---------- Material provided ----------
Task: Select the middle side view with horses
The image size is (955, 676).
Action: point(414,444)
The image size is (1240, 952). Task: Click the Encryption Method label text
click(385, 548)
----------
→ **Problem to work on**
Copy both items above word for word, keeping every line unchanged.

→ **Complete answer**
Task: Select the middle side view with horses
The image size is (955, 676).
Action: point(414,444)
The image size is (1240, 952). Task: Click the Encryption Method label text
click(385, 548)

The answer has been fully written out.